Extracted material:
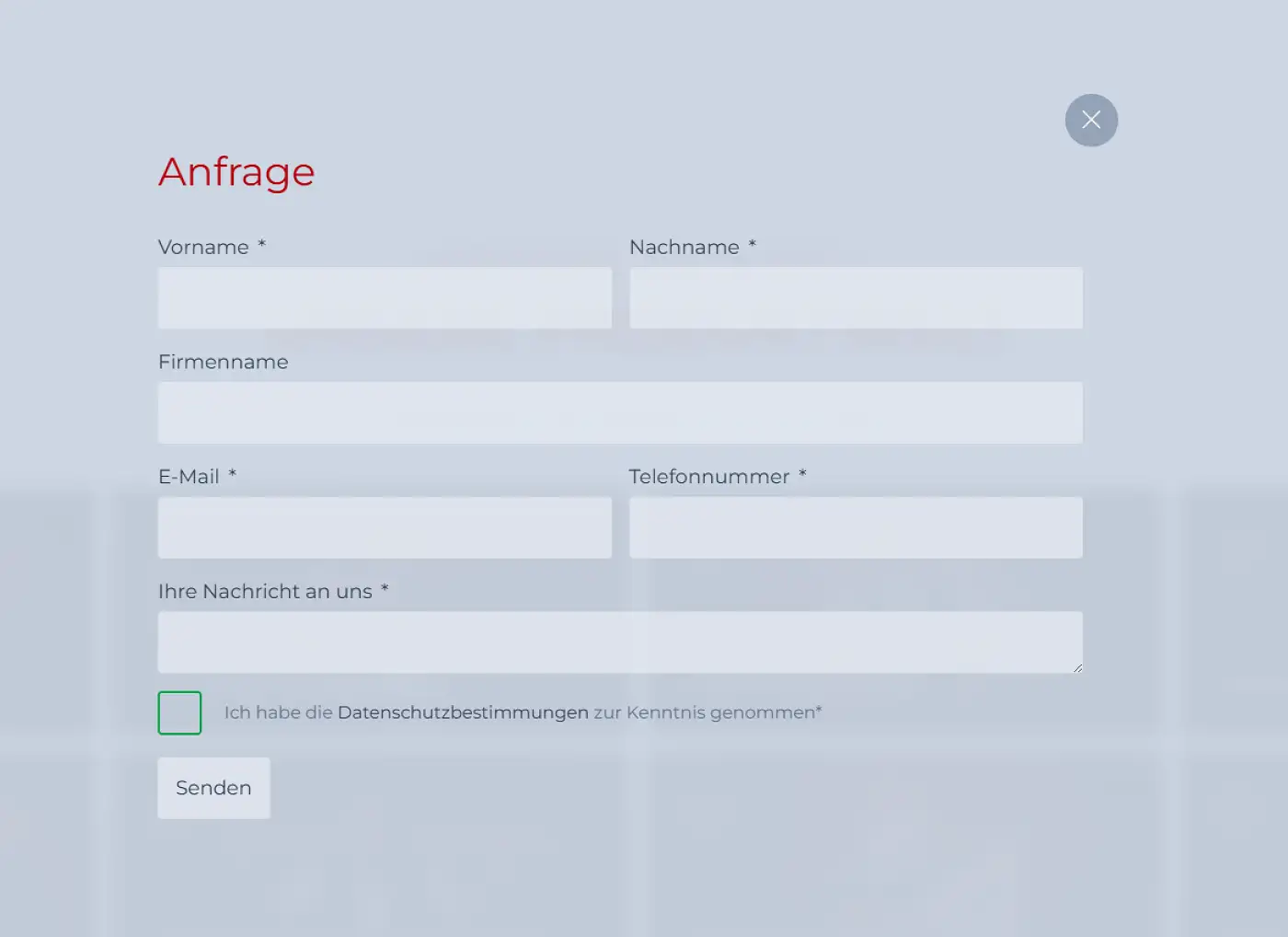Click the 'Ich habe die' consent text
The width and height of the screenshot is (1288, 937).
pos(278,712)
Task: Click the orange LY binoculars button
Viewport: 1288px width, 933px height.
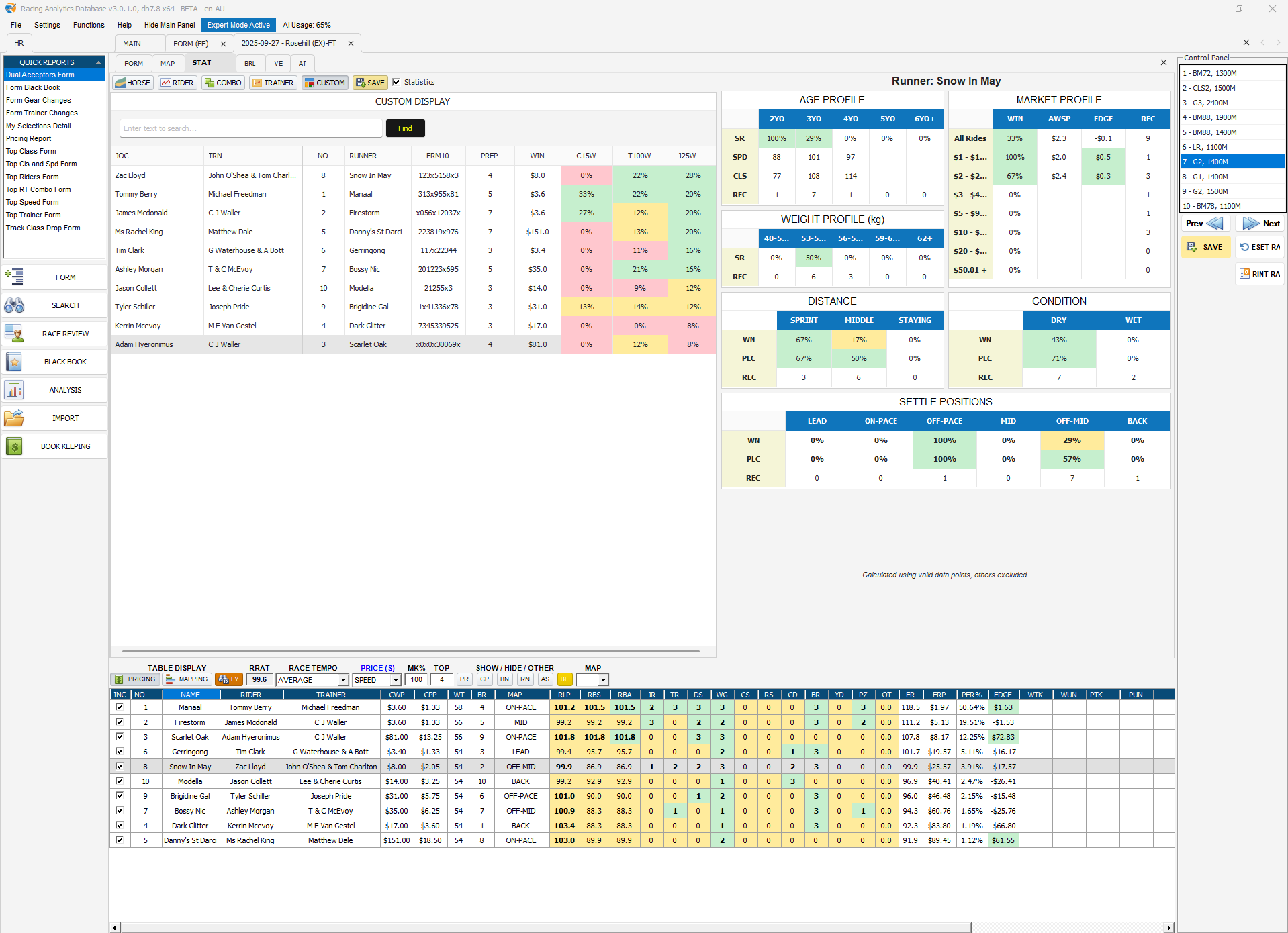Action: point(228,679)
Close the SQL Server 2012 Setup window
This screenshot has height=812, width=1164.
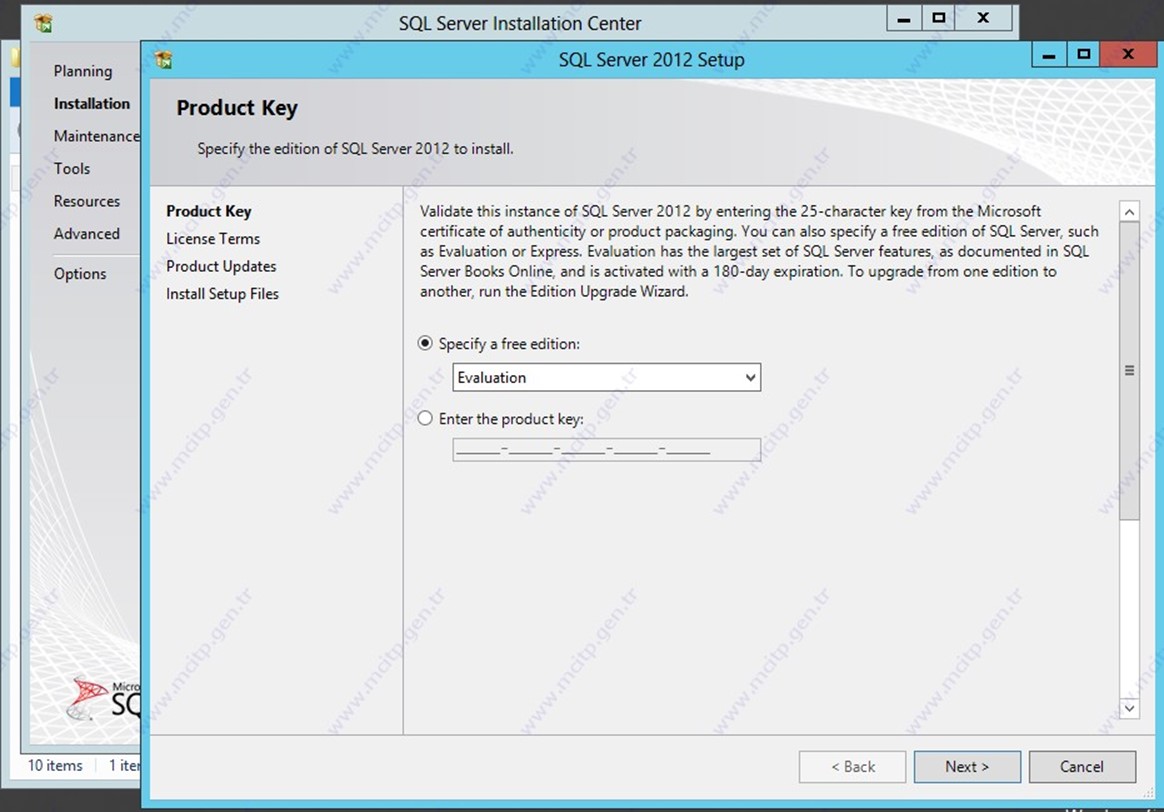(x=1128, y=55)
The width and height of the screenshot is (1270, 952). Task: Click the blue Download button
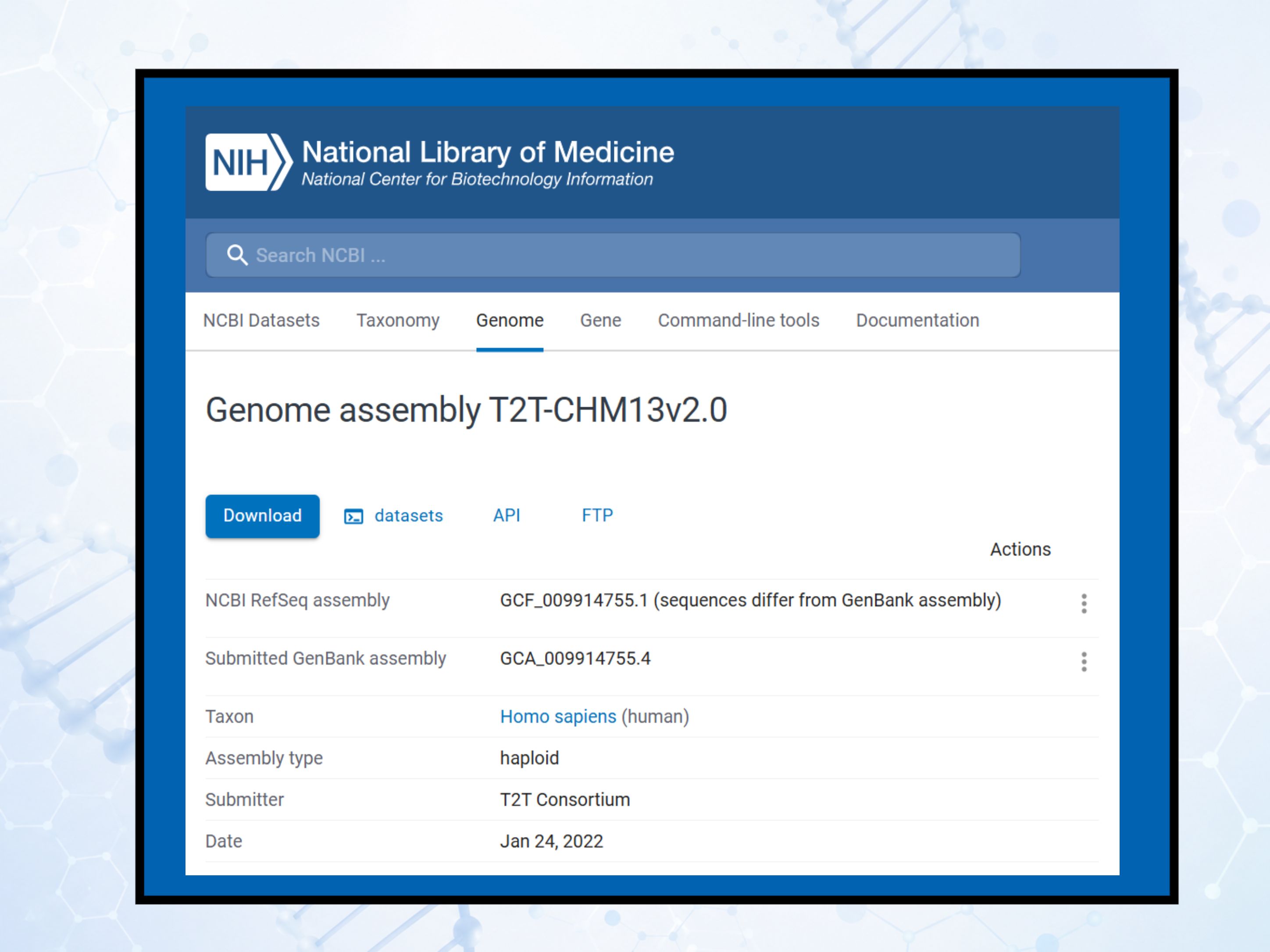pyautogui.click(x=262, y=516)
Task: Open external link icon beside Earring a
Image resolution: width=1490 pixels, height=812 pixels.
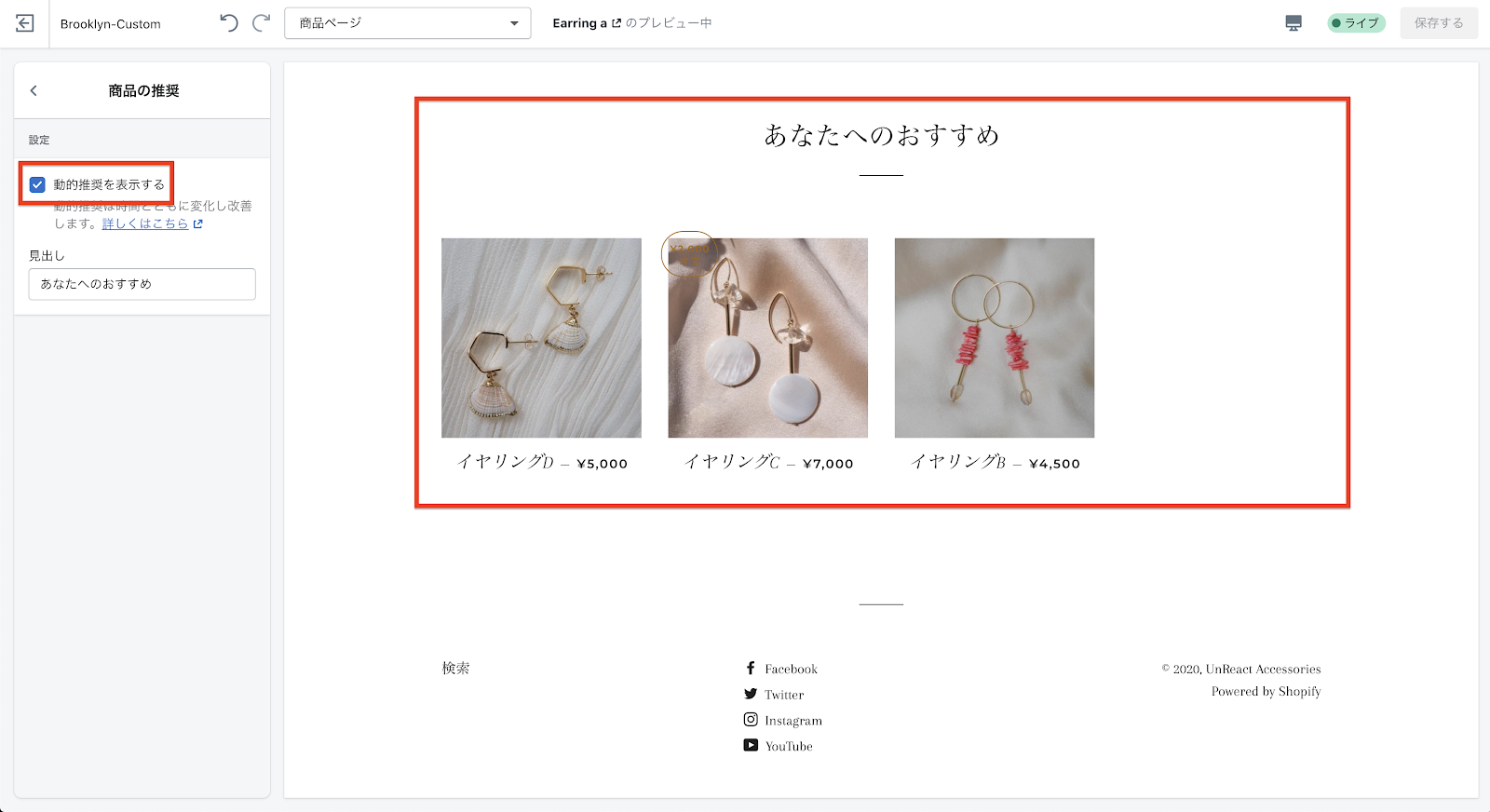Action: point(616,23)
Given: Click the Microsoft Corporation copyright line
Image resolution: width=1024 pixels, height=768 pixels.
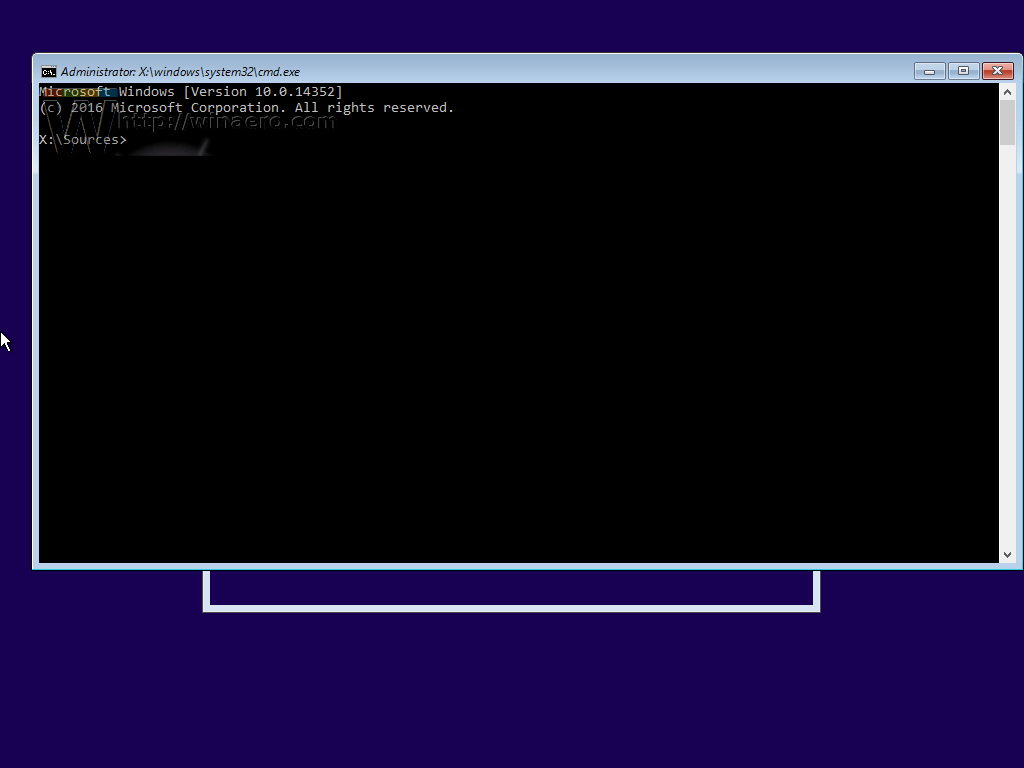Looking at the screenshot, I should click(x=245, y=107).
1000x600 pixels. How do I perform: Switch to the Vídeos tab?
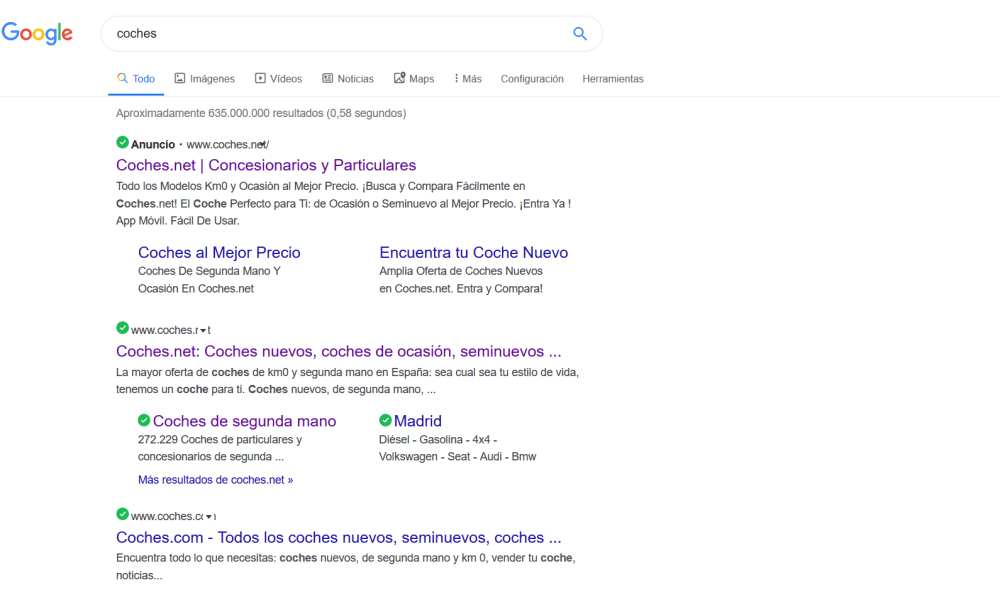278,79
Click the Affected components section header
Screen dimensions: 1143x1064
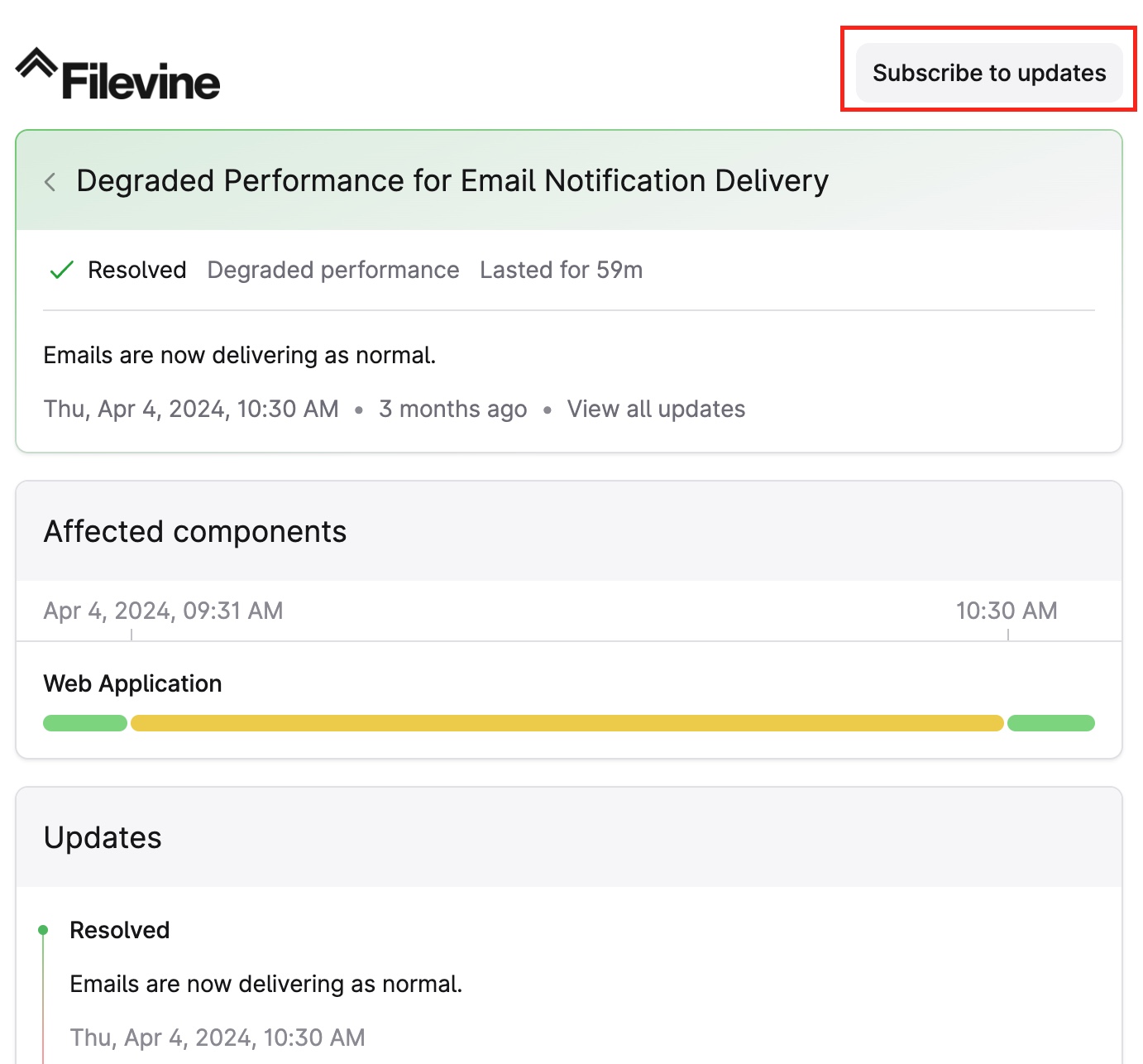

Required work: Output exactly the lines of the listing above that start with the one holding "Task: Click the orange LY binoculars button" and go on through the one holding "Task: Open external"; leave the pictures out.

Output of the exercise:
Task: Click the orange LY binoculars button
Viewport: 1288px width, 933px height.
Action: point(228,679)
Close the SQL Server 2012 Setup window
This screenshot has height=812, width=1164.
(x=1128, y=55)
The width and height of the screenshot is (1270, 952). Task: Click the blue Download button
pyautogui.click(x=262, y=516)
Task: Open external link icon beside Earring a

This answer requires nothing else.